● What you are asked to do: Here are some entries; quote each one exactly.

● Pixel coordinate grounding data:
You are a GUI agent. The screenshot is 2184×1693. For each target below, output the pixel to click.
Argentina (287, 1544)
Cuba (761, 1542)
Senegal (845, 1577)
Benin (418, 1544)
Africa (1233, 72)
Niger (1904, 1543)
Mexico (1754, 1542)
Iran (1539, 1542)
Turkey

● Output of the task:
You are a GUI agent. The screenshot is 2184×1693. For each target below, output the pixel to click.
Argentina (287, 1544)
Cuba (761, 1542)
Senegal (845, 1577)
Benin (418, 1544)
Africa (1233, 72)
Niger (1904, 1543)
Mexico (1754, 1542)
Iran (1539, 1542)
Turkey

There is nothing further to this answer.